In my pursuit to identify which contigs/scaffolds of our “C.bairdi” genome assembly from 20200917 correspond to interesting taxa, based on taxonomic assignments produced by MEGAN6 on 20200928, I used MEGAN6 to extract taxa-specific reads from cbai_genome_v1.01 on 20201007 - the output is only available in FastA format. Since I want the original reads in FastQ format, I will use the FastA sequence IDs (from the FastA index file) and provide that to seqtk to extract the FastQ reads for each sample and corresponding taxa.

This was run on my personal computer (mephisto) and documented in a Jupyter Notebook:

Jupyter Notebook (GitHub):

20201013_mephisto_cbai_seqtk_megan-fastq-read-extractions.ipynb

RESULTS

Output folders/files:

FastQ files end with the .fq suffix.
The ID list supplied to seqtk ends with the suffix seqtk-read-id-list. It is a simple text file.
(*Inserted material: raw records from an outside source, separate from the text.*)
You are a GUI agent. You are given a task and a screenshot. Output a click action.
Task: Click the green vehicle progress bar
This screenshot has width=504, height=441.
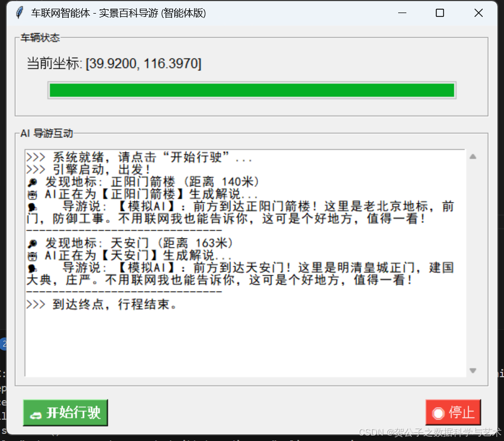251,90
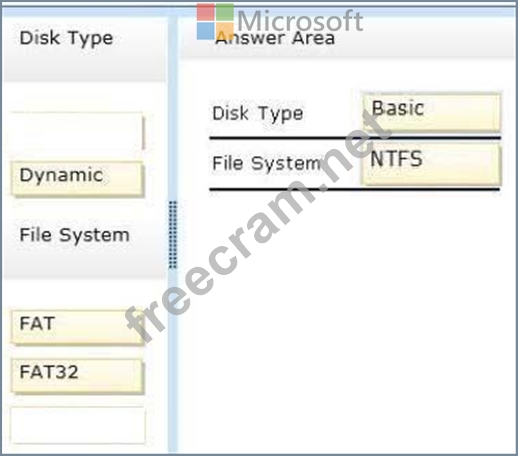518x456 pixels.
Task: Click the empty slot above Dynamic
Action: point(77,131)
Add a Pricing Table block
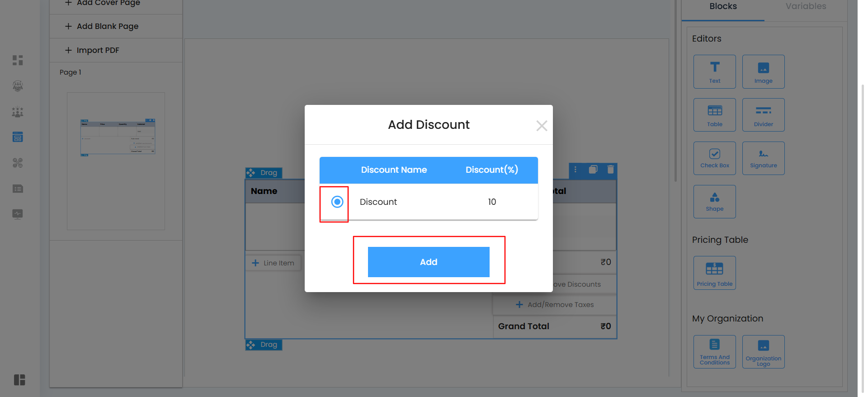This screenshot has height=397, width=868. 714,273
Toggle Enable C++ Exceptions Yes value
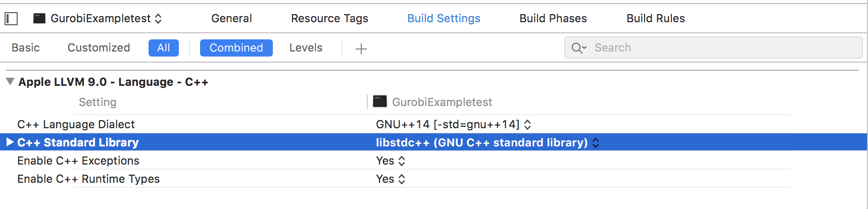 (x=391, y=161)
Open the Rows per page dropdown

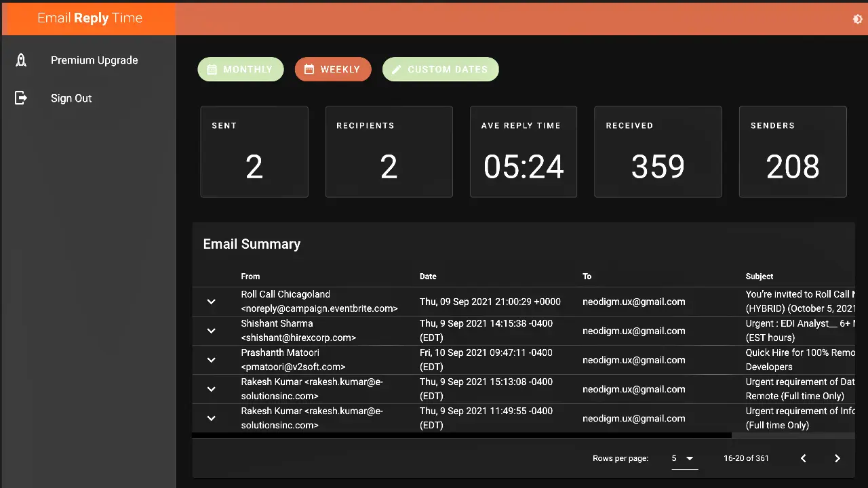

201002558-2729-Q7 (Hematodinium-free C.bairdi muscle)

20201013_201002558-2729-Q7_megan-reads/

6129-403-26-Q7 (Hematodinium-infected C.bairdi hemolymph)

20201013_6129-403-26-Q7_megan-reads/

Next up, use Minimap2 to map these reads to the cbai_genome_v1.01.fasta (18MB). After that’s complete I want to see which contigs/scaffolds generated in the assembly using Flye on 20200917 have reads mapped to them by each of the taxa.

Admittedly, I’m not entirely sure where I’m going with this, or if there’s even a point any more. However, it’s an interesting exercise in bioinformatics stuff (new tools/software, data “munging” practice).